_Request a_
Copy out the lines of the records from the line containing "Click the Поиск search button" through the end of the records, including both ends, and reproduce them exactly.
+++++
Example of converting unportable timer*() to floating point:

kdump/kdump.c:

XX 		if (timestamp & TIMESTAMP_ELAPSED) {
XX 			if (prevtime_e.tv_sec == 0)
XX 				prevtime_e = kth->ktr_time;
XX 			timersub(&kth->ktr_time, &prevtime_e, &temp);
XX 			printf("%jd.%06ld ", (intmax_t)temp.tv_sec,
XX 			    temp.tv_usec);

Replace the last 3 lines by:

 			printf("%.6f ",
 			    kth->ktr_time.tv_sec - prevtime_e.tv_sec + 1e-6 *
 			    (kth->ktr_time.tv_usec - prevtime_e.tv_usec);

If this isn't accurate enough, then the calculation in intmax_t arithmetic
is needed and messier:

 			intmax_t nsec;

 			nsec = (kth->ktr_time.tv_sec - prevtime_e.tv_sec) *
 			    1000000 +
 			    (kth->ktr_time.tv_usec - prevtime_e.tv_usec);
 			printf("%jd.%06jd ", nsec / 1000000, usec % 1000000);

(Actually even messier if nsec can be < 0 -- see below).
+++++
_Request b_
In the kdump timer post, what is needed if the floating-point calculation isn't accurate enough?

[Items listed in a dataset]
+++++
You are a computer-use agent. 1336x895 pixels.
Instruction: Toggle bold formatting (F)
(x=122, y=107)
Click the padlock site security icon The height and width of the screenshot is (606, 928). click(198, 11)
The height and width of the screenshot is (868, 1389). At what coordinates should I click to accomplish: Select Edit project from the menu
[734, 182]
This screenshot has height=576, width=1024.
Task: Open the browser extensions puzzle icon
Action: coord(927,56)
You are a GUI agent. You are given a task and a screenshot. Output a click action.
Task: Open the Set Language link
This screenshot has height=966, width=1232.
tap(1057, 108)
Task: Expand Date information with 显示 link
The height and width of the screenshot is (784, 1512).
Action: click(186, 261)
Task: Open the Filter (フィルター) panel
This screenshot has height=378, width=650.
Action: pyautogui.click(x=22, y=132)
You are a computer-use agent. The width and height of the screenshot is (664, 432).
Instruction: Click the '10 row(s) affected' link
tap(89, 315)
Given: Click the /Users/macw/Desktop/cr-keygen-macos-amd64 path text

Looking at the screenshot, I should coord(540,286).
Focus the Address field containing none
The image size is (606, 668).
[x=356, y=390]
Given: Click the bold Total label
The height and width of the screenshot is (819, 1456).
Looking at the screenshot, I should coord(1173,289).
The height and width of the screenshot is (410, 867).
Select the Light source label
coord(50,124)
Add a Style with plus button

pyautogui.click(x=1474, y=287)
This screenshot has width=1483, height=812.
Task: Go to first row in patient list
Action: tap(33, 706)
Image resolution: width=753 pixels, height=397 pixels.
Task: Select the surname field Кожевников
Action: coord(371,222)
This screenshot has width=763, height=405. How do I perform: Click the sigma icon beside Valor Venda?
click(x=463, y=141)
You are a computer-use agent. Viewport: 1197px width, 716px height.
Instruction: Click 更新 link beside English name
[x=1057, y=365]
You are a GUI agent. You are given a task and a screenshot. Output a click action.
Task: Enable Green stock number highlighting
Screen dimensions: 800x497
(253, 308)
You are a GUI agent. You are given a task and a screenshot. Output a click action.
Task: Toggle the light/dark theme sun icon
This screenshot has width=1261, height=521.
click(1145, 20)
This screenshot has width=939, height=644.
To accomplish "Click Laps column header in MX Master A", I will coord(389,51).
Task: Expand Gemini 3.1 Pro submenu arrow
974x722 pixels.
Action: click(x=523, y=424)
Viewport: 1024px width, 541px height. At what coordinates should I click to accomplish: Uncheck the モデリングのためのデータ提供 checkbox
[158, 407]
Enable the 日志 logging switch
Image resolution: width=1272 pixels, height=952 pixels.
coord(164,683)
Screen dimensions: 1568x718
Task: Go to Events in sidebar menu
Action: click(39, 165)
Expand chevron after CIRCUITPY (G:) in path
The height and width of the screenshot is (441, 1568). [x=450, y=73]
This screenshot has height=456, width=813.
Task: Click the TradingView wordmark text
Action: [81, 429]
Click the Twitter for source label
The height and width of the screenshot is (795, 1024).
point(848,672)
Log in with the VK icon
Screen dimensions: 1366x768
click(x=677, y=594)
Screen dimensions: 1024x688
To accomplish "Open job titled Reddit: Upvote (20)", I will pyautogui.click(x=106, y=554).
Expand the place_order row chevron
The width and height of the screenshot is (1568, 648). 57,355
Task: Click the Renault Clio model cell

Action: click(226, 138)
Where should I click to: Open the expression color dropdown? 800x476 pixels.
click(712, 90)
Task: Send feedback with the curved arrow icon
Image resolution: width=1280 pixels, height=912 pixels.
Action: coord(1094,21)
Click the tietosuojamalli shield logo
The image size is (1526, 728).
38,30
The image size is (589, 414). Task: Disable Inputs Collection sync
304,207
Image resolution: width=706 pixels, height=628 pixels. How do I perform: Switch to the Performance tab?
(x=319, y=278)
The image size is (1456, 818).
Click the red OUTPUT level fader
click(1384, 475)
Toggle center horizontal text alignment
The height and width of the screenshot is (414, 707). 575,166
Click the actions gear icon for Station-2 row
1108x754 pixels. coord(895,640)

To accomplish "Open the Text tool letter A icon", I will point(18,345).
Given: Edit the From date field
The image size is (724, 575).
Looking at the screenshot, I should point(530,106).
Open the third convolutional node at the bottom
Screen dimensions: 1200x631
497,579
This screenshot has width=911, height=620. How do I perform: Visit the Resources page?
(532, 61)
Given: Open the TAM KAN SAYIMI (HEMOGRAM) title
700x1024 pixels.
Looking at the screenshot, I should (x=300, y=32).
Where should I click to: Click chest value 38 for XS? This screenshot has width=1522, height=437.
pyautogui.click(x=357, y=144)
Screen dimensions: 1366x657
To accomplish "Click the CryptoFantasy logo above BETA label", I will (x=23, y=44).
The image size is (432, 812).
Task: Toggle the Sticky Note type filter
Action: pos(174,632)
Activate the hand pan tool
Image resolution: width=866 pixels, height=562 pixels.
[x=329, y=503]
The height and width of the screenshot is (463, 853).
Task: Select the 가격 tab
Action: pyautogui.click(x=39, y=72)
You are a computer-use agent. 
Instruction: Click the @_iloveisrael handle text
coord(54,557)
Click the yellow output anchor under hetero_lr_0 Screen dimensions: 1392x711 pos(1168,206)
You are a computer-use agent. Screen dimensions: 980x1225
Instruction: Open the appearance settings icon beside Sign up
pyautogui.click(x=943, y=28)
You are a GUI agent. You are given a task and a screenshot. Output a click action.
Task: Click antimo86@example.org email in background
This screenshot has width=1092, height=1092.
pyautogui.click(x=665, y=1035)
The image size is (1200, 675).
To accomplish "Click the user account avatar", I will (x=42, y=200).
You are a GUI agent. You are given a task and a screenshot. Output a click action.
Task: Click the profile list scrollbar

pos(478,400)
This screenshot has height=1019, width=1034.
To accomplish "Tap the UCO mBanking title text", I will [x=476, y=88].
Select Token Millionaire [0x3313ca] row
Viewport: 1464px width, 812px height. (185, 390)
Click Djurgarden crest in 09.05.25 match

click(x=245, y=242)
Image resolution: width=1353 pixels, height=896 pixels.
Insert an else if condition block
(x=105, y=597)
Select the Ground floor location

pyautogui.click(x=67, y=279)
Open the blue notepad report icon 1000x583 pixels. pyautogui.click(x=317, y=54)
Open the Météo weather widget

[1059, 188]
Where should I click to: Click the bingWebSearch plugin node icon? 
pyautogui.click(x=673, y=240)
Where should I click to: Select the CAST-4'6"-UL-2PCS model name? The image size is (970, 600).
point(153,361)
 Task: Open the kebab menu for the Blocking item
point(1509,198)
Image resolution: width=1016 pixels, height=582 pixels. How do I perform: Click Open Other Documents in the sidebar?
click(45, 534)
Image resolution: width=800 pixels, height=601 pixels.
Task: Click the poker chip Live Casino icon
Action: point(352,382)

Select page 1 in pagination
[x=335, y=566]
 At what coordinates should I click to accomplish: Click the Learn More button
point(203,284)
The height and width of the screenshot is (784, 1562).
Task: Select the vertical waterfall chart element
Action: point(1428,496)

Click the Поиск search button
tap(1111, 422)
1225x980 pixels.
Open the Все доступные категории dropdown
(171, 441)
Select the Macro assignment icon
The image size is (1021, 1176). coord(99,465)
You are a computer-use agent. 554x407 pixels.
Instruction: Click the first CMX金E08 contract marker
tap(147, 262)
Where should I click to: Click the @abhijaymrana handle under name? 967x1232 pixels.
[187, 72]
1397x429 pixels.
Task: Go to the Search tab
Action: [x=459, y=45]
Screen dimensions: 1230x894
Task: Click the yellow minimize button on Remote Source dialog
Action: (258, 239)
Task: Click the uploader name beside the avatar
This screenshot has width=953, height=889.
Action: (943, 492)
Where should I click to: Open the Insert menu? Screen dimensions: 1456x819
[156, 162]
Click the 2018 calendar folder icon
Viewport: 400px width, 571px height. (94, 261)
+++++
_Complete response a_
Click the Поиск search button
tap(1111, 422)
1225x980 pixels.
Open the Все доступные категории dropdown
(171, 441)
Select the Macro assignment icon
The image size is (1021, 1176). coord(99,465)
You are a computer-use agent. 554x407 pixels.
Instruction: Click the first CMX金E08 contract marker
tap(147, 262)
Where should I click to: Click the @abhijaymrana handle under name? 967x1232 pixels.
[187, 72]
1397x429 pixels.
Task: Go to the Search tab
Action: [x=459, y=45]
Screen dimensions: 1230x894
Task: Click the yellow minimize button on Remote Source dialog
Action: (258, 239)
Task: Click the uploader name beside the avatar
This screenshot has width=953, height=889.
Action: (943, 492)
Where should I click to: Open the Insert menu? Screen dimensions: 1456x819
[156, 162]
Click the 2018 calendar folder icon
Viewport: 400px width, 571px height. (94, 261)

_Complete response b_
The calculation in intmax_t arithmetic is needed, which is messier.